Le résultat net est ressorti à 767 millions de dollars sur le deuxième trimestre de l’exercice 2017-2018, soit 46 cents par action, contre un profit de 842 millions de dollars un an plus tôt, ou 50 cents par titre. «La croissance de l’activité a été tirée par l’international, dont la robustesse a été en partie contrebalancée par une baisse attendue des revenus en Amérique du Nord», a expliqué le groupe dans un communiqué. Le chiffre d’affaires en Amérique du Nord a fléchi de 5%, à 3,49 milliards de dollars.
Technicolor a annoncé hier être en négociation pour la vente de son activité de licences de brevets, une opération qui affectera ses résultats 2017 et le conduit donc à revoir ses objectifs à la baisse. Technicolor indique ainsi que son segment Technologie devrait générer en 2017 un Ebitda ajusté d’environ 70 millions d’euros et des flux de trésorerie d’environ 25 millions, au lieu de 115 millions d’Ebitda ajusté et de 100 millions de flux de trésorerie, point bas de ses objectifs annuels.

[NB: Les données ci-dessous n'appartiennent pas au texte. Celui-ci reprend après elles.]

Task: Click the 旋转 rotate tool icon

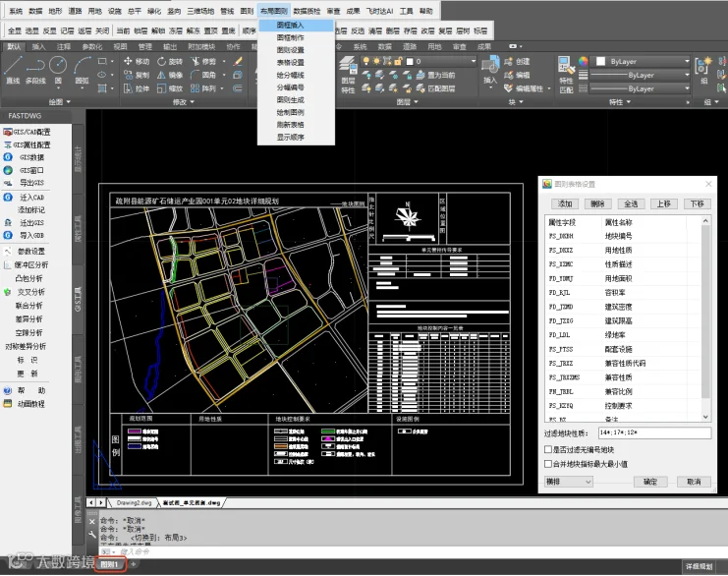Action: [169, 61]
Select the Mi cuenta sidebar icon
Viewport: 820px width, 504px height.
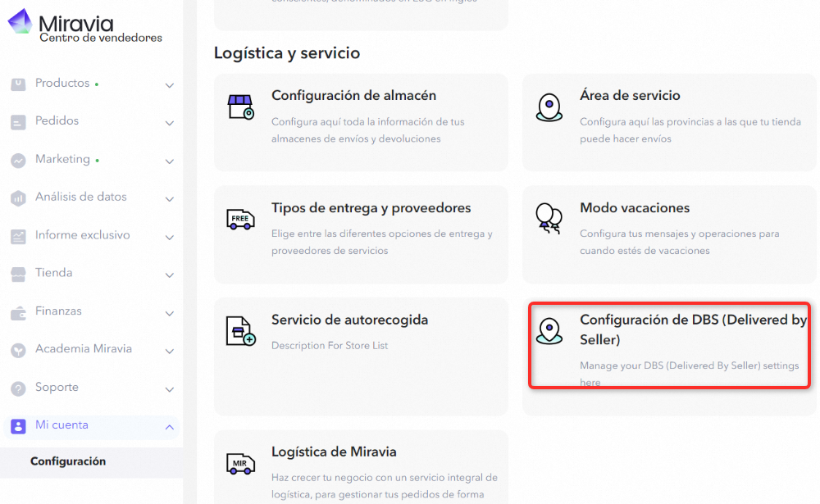coord(18,425)
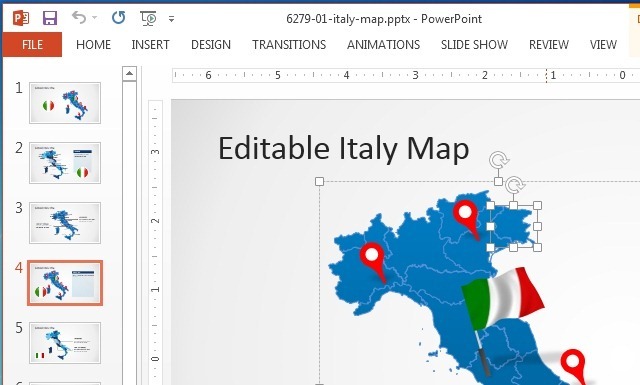Screen dimensions: 640x385
Task: Click the Repeat circular arrow icon
Action: pos(118,18)
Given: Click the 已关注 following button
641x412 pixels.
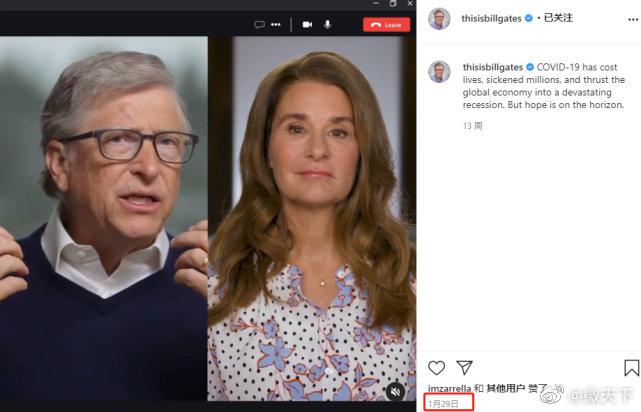Looking at the screenshot, I should click(556, 19).
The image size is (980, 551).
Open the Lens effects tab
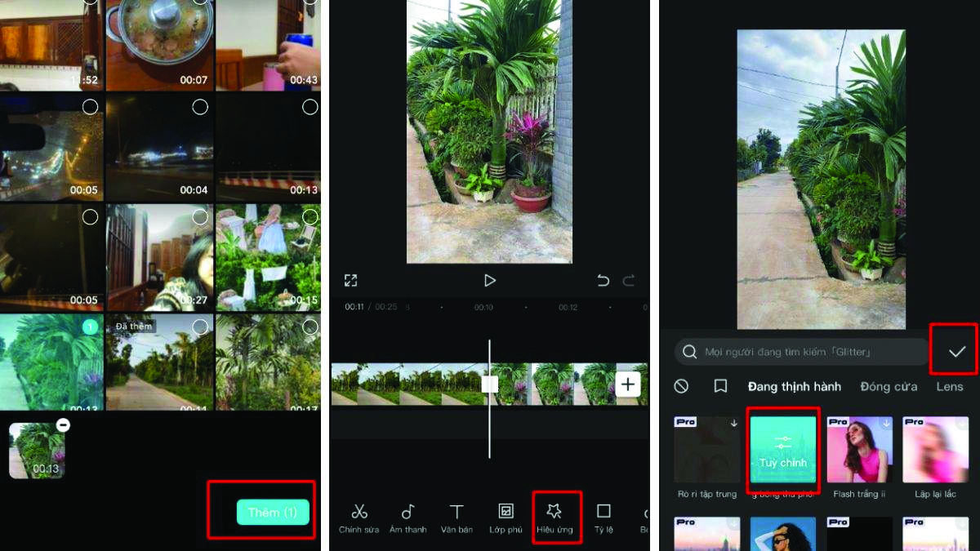pos(950,386)
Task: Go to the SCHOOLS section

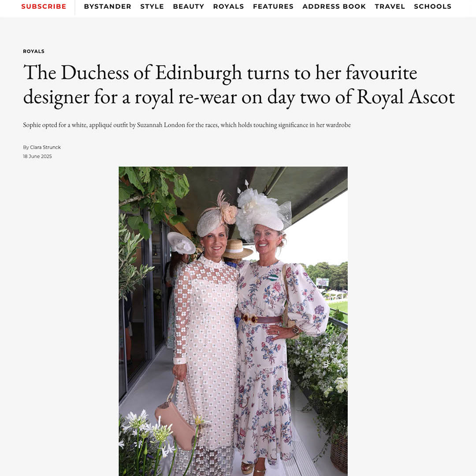Action: tap(433, 6)
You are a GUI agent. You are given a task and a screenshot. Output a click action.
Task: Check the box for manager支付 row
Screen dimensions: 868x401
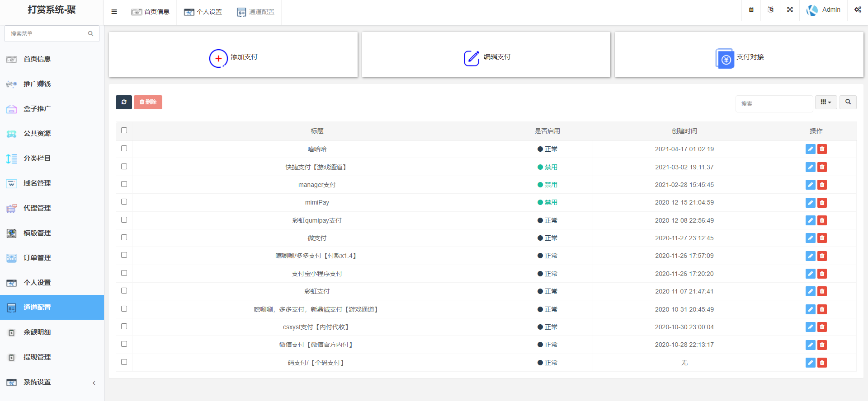pos(124,184)
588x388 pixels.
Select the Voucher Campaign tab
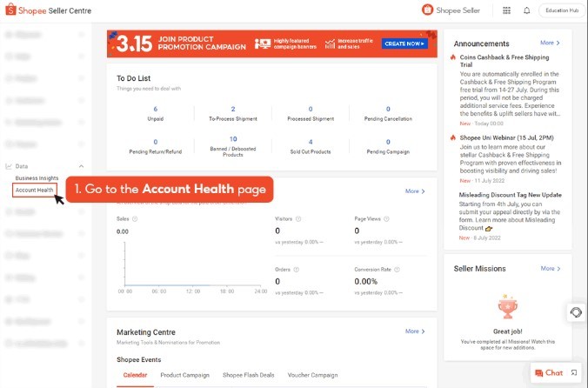coord(312,375)
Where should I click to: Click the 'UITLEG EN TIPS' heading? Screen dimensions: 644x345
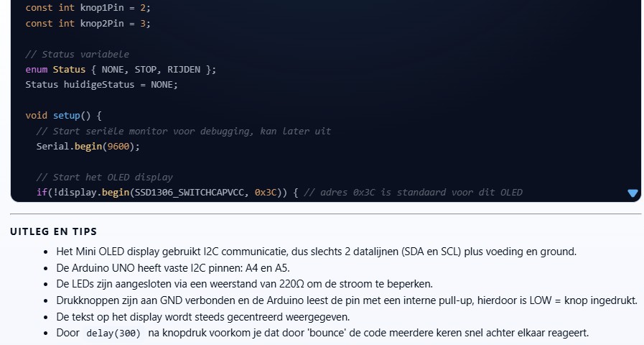pos(54,231)
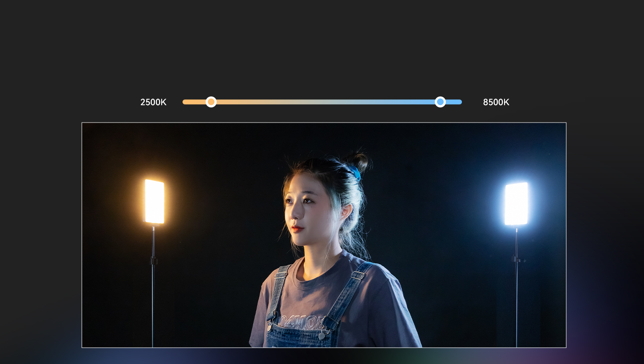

Airbnb a annoncé hier anticiper une année pleine de rentabilité en 2017, la plate-forme américaine de location de logements entre particuliers ayant notamment enregistré une forte croissance de ses activités dans des pays émergents, Chine en tête. «Nous serons profitables, en termes d’excédent brut d’exploitation (EBE ou Ebitda)», a déclaré lors d’une conférence téléphonique Chris Lehane, chargé des politiques publiques. Fondé en 2008, Airbnb a été valorisé à 31 milliards de dollars (26 milliards d’euros) lors de son dernier tour de table, remontant à mars.

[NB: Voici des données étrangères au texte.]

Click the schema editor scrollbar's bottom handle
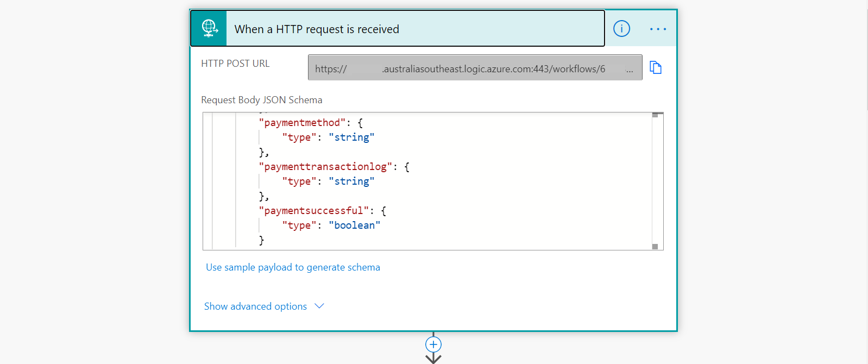Image resolution: width=868 pixels, height=364 pixels. tap(655, 247)
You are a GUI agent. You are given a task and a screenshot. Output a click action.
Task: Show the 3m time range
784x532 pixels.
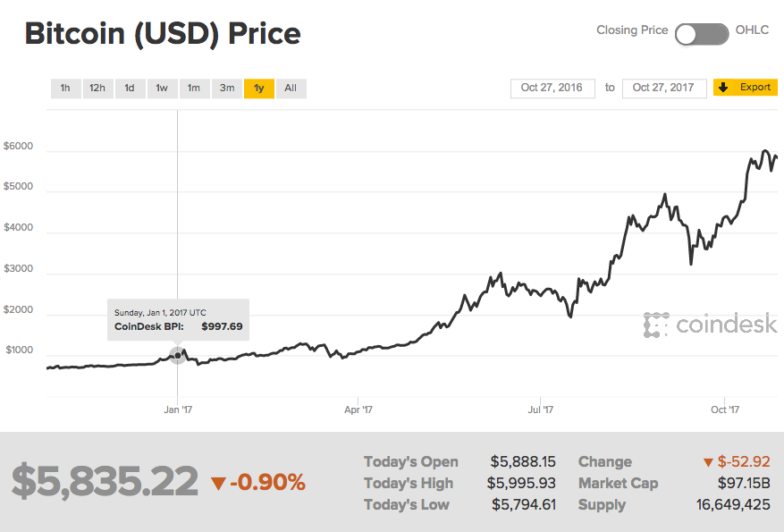[227, 88]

L’action du groupe de déstockage de mode en ligne Showroomprivé s’effondre de 21,44% à la Bourse de Paris, à 7,07 euros, à la suite d’une révision en baisse des prévisions de résultats 2017. Le titre a perdu les deux tiers de sa valeur depuis le début de l’année et 63% par rapport à son prix d’introduction en Bourse fin 2015 (19,5 euros). La société a prévenu lundi matin d’une performance décevante au quatrième trimestre, où elle génère une part importante de ses revenus et de sa rentabilité. Son chiffre d’affaires et son Ebitda (excédent brut d’exploitation) - hors Saldi Privati - annuels seront ainsi inférieurs aux 690 millions et 25 millions d’euros attendus, sans plus de précisions. « A ce jour, la performance du quatrième trimestre (...) a été inférieure aux attentes, notamment en raison d’une dynamique commerciale moins importante que prévu sur certaines catégories de produits et d’un environnement concurrentiel renforcé, en particulier autour du Black Friday », indique Showroomprivé dans un communiqué.

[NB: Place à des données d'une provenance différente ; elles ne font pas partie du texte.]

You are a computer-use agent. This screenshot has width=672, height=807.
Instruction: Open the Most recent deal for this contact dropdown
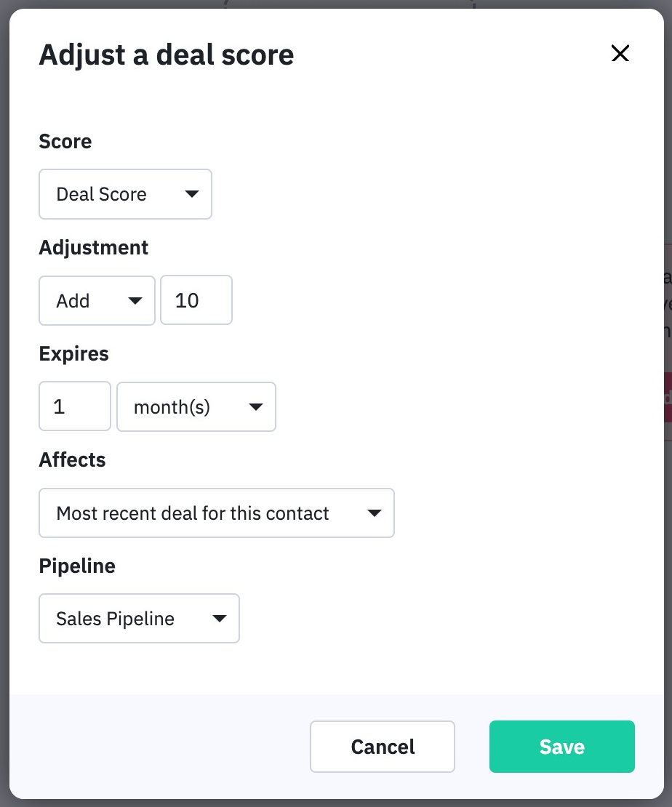[217, 513]
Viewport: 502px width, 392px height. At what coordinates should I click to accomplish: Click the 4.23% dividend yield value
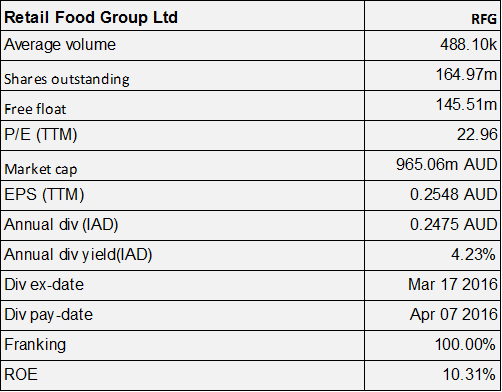point(473,255)
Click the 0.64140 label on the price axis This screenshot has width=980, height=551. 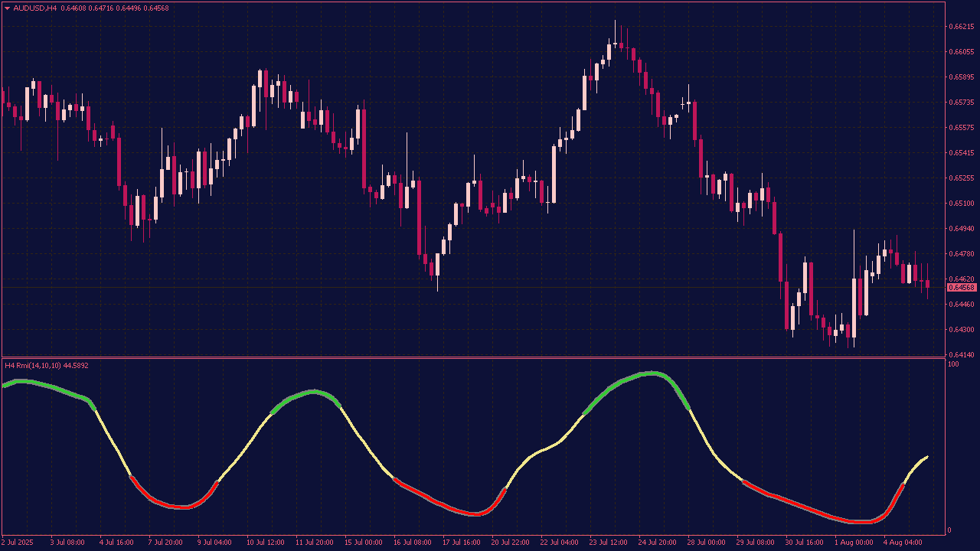point(961,355)
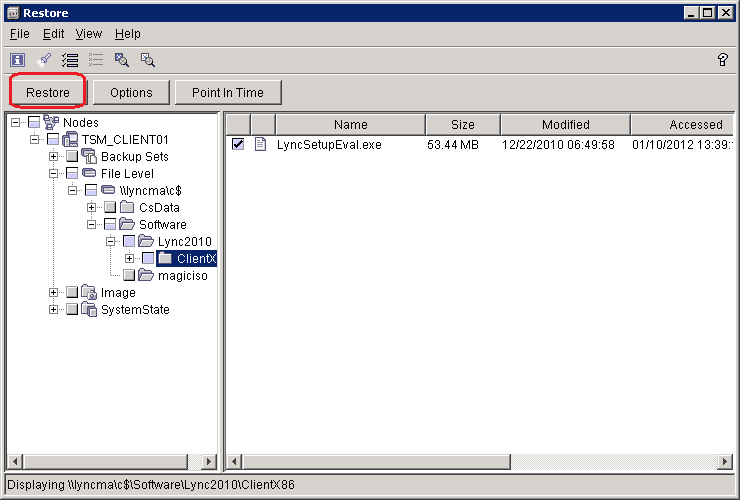Uncheck the LyncSetupEval.exe checkbox

click(237, 144)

La branche de services financiers de Volkswagen prévoit une croissance de son bénéfice d’exploitation en dépit du scandale des moteurs diesel qui a pesé sur les résultats du constructeur. Volkswagen Financial Services (VFS) s’attend à ce que son bénéfice 2017 dépasse celui de 2016, qui avait atteint un montant record de 2,1 milliards d’euros. La banque précise que son portefeuille de contrats a augmenté de 8% à 19,7 millions. L’année 2017 inclut pour la première fois les contrats de Porsche, au nombre de 250.000 environ. Frank Fiedler, le directeur financier de VFS, attribue la hausse des bénéfices également aux coûts de refinancement, particulièrement faibles.